TASK PROMPT
Reproduce exactly the line that contains "Business (43, 2084)" and all lines that follow it in the records below, ending with the last one.

INPUT DATA

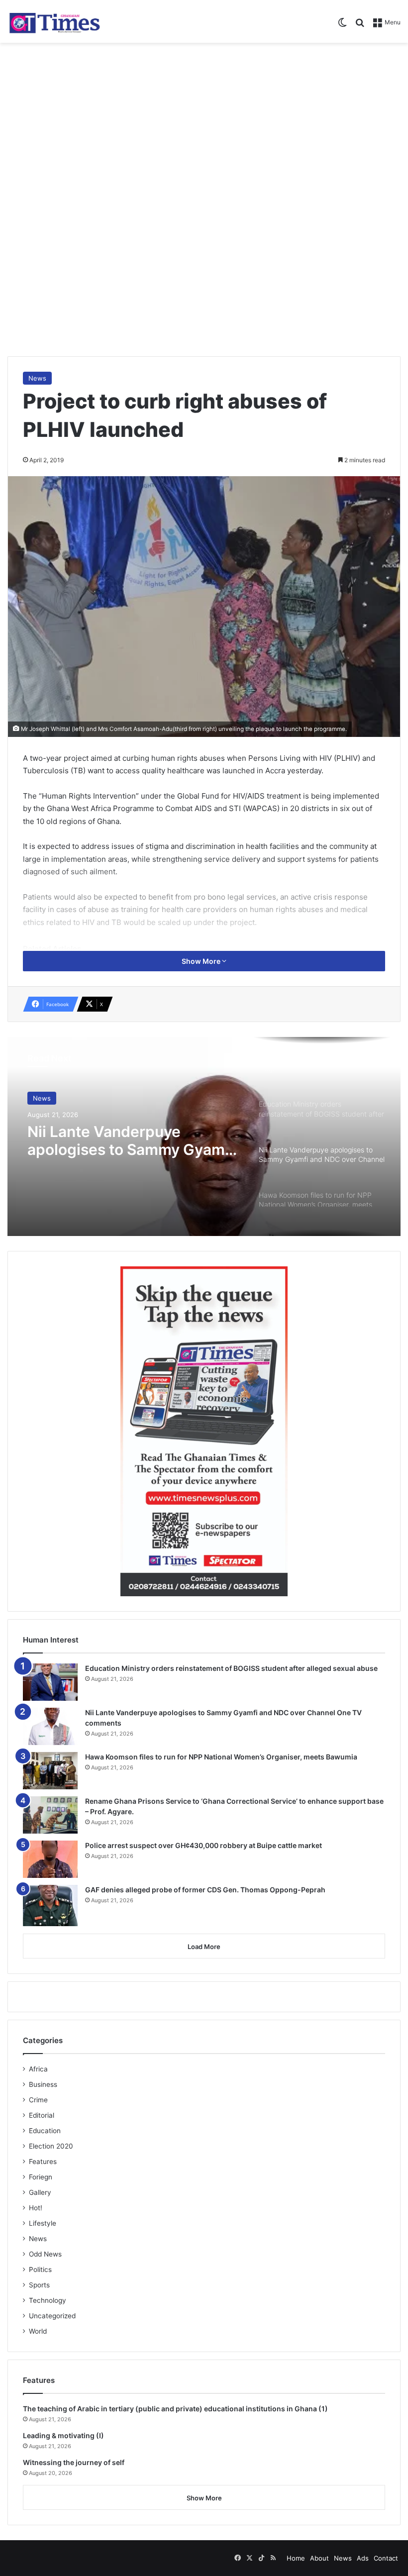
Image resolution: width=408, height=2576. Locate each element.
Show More (202, 961)
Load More (204, 1947)
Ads (363, 2558)
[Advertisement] (204, 122)
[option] (204, 1136)
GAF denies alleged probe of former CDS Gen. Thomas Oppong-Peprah (205, 1889)
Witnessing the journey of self (73, 2462)
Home (296, 2558)
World (38, 2331)
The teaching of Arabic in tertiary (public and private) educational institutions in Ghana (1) (175, 2408)
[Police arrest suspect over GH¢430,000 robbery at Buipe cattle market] (50, 1859)
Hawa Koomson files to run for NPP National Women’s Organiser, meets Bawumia (221, 1756)
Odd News (45, 2254)
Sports (39, 2285)
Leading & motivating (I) (63, 2435)
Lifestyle (42, 2223)
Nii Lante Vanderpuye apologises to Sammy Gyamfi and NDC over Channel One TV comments (130, 1140)
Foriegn (40, 2177)
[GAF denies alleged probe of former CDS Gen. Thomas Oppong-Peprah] (50, 1905)
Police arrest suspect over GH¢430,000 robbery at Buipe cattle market (203, 1845)
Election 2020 (51, 2146)
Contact (386, 2558)
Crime (38, 2100)
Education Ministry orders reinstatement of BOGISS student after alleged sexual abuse (231, 1668)
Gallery (40, 2192)
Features (43, 2161)
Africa (38, 2069)
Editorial (41, 2115)
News (37, 378)
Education (45, 2131)
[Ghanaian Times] (54, 21)
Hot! (35, 2208)
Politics (40, 2269)
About (319, 2558)
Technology (47, 2300)
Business (43, 2084)
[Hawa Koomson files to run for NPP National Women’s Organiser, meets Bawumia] (50, 1770)
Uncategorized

SOLUTION FOR THIS TASK
Business (43, 2084)
[Hawa Koomson files to run for NPP National Women’s Organiser, meets Bawumia] (50, 1770)
Uncategorized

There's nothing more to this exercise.